• **To do**:
Only the lines below between the ones containing "Task: Toggle the" and "Image resolution: width=782", inclusive, are to be reproduced, each exactly as it stands.

• **Task data**:
========
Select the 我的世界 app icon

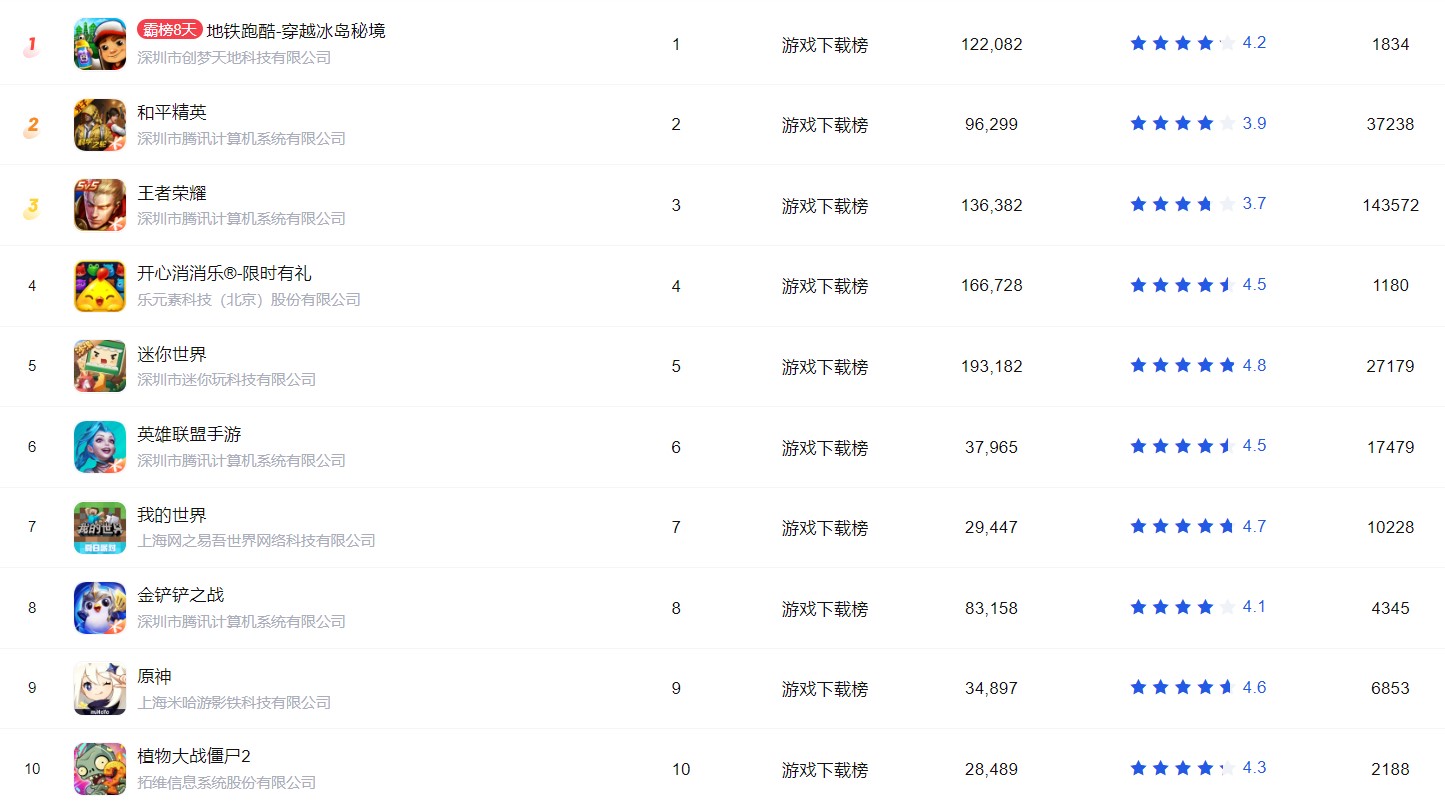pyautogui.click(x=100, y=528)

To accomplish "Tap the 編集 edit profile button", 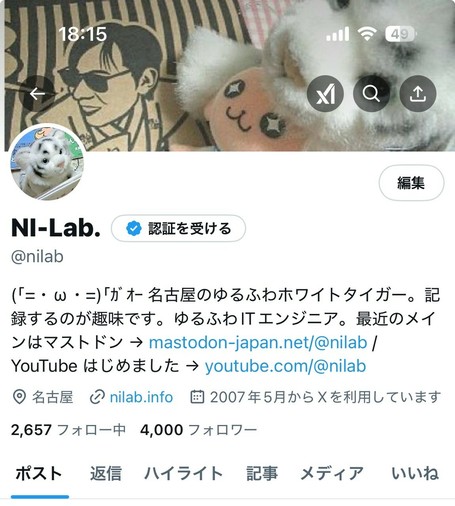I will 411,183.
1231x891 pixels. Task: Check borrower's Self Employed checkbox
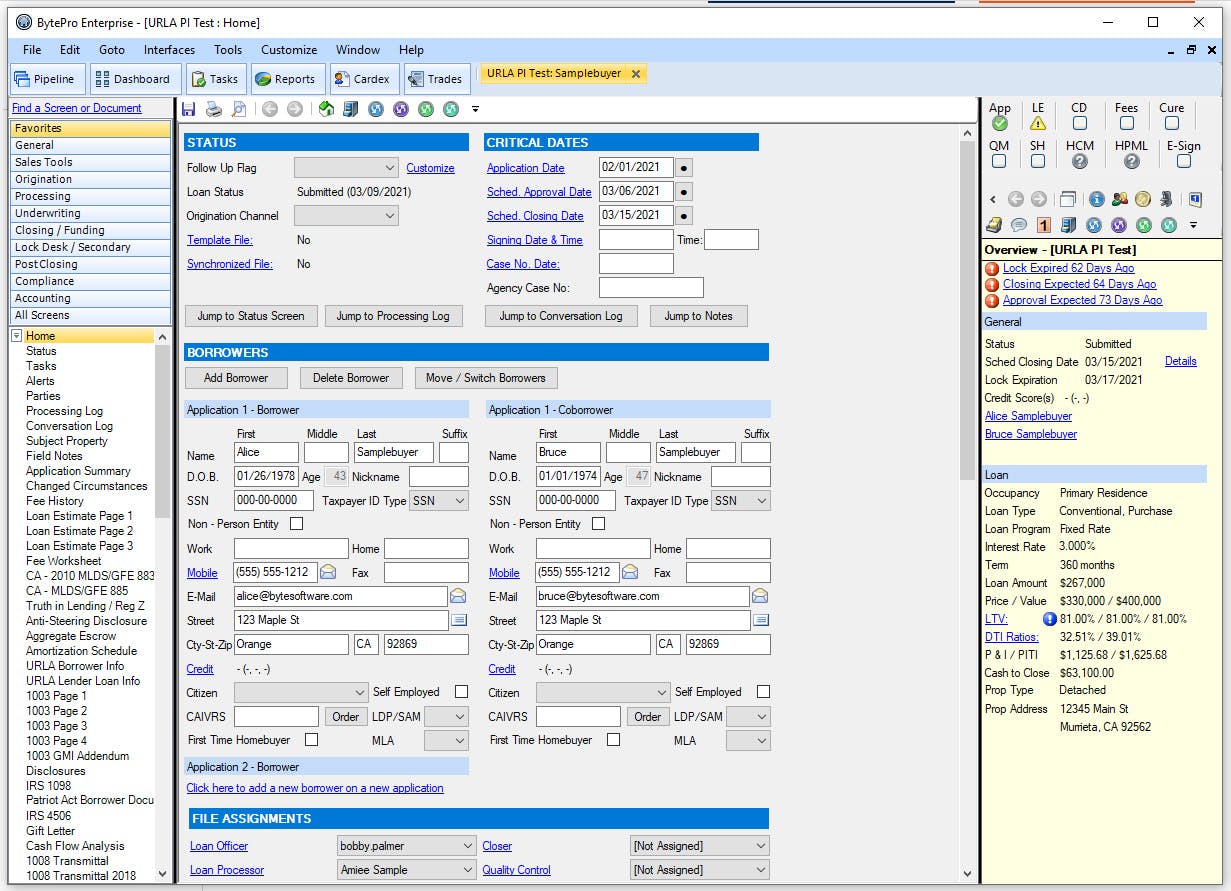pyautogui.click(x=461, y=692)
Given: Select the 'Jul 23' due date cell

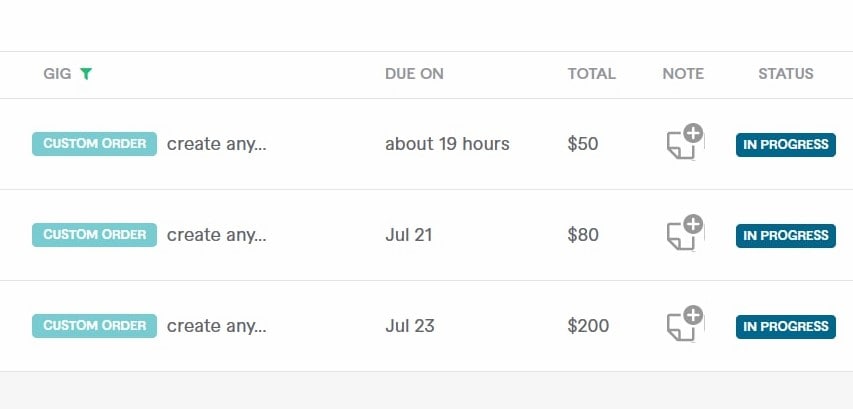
========
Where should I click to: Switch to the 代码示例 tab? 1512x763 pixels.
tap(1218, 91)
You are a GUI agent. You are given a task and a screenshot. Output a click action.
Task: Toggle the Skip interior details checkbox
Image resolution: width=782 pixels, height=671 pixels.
========
• **Result for this exercise**:
Task: Toggle the Skip interior details checkbox
Image resolution: width=782 pixels, height=671 pixels.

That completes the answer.